A chance encounter with ‘lucky’ John White (Class of ’63; served as S5B under the glorious M Crawley; tunnelled to the safety of CCTA around 1970) reminded us that our Other Links are a good source of contact. And they provide some very useful — and entertaining — information. Please take a look.
Nosmo King Smoked Out
Jack Palmer (who I see will be 80 this year, and doesn’t look a day older than most Printers born in 1926) kindly passed over a set of his cartoons and drawings, mainly produced for SO Review from the 1960s onwards. One such cartoon seems particularly relevant at the moment, with the topic of the smoking ban in public houses on the nicotine-stained lips of every boozer in Britain (or is that just me?). The item in question is captioned Suggested dress for the fresh-air type in an office where the ladies like the window shut (see Picture Gallery).
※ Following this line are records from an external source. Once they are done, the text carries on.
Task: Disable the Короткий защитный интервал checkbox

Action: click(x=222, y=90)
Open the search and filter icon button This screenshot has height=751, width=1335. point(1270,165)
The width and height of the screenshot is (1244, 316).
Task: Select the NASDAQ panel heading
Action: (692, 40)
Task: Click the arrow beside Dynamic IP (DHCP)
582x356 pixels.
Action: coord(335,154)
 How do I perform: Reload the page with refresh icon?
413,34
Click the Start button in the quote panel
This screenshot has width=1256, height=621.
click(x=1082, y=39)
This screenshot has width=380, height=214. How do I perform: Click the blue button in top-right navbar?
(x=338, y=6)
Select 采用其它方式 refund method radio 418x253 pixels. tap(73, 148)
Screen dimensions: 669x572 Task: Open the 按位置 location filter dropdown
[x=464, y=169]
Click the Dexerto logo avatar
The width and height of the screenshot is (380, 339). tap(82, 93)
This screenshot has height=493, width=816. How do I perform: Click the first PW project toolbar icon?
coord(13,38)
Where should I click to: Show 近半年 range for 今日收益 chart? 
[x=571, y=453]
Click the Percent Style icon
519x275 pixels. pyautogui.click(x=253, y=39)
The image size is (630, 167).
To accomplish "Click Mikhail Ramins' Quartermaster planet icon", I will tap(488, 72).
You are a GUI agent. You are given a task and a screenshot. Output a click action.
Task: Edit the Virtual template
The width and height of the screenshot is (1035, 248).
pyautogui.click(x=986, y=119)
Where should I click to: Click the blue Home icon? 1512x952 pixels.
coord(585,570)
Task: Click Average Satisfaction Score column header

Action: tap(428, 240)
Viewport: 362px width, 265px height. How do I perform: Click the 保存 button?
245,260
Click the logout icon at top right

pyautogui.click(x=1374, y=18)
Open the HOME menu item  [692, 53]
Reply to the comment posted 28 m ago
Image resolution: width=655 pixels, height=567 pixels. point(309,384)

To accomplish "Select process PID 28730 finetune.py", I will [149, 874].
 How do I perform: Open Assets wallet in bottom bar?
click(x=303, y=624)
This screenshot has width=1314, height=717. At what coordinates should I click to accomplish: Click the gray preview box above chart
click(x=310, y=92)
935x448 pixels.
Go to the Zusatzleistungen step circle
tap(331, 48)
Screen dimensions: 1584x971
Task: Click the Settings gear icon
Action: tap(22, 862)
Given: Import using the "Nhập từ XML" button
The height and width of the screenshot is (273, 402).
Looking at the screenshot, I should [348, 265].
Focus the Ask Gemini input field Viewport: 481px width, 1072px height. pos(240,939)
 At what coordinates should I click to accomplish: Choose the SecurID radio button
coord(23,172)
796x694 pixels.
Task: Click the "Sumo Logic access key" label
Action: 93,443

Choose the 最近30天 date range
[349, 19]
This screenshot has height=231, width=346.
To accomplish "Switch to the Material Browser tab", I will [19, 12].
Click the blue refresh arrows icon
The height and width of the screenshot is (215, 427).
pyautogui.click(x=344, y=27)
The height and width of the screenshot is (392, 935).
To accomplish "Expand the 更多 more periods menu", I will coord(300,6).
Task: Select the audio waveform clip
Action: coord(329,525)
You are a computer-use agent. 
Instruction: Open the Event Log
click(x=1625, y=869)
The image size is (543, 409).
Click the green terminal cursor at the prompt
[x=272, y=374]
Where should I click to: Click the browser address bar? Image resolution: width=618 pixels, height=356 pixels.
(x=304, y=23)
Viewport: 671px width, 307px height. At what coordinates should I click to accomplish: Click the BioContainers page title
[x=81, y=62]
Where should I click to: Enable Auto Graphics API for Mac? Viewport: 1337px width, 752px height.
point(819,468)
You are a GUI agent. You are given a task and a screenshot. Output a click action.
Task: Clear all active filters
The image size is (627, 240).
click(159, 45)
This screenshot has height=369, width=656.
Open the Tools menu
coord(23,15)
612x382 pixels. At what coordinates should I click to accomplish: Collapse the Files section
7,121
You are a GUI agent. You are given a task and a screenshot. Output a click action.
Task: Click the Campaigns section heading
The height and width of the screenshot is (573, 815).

Ignoring for the moment the implied sexism, which would no more have occurred to anyone in those days than the thought of an office-wide smoking ban, the Heath-Robinson device depicted may well have lodged in the mind of ‘young’ Joe Bishop, who some 20 years later — when the office-wide ban indeed took place — contrived a similar contraption out of map-tubes and parcel adhesive. At the time, Joe worked on the ‘Karen’ computerised print system. A small prize for anyone — including Joe — who ever understood what it was all about. Impressed the Management Group, though.
The Eastern Daily Press published its list of the Anglia Region’s top 75 Companies on 1 March 2006. At number 23 (same position as in 2005) featured Office2Office, a manifestation of Banner Business Supplies, with a turnover of £141,769,000, 13% increase, period to 31/12/04 and overall staff of 774. The Stationery Office Holdings came in at 29 (up two from 2005) with a turnover of £79,700,000, 1% increase, period to 31/12/04 and overall staff of 639.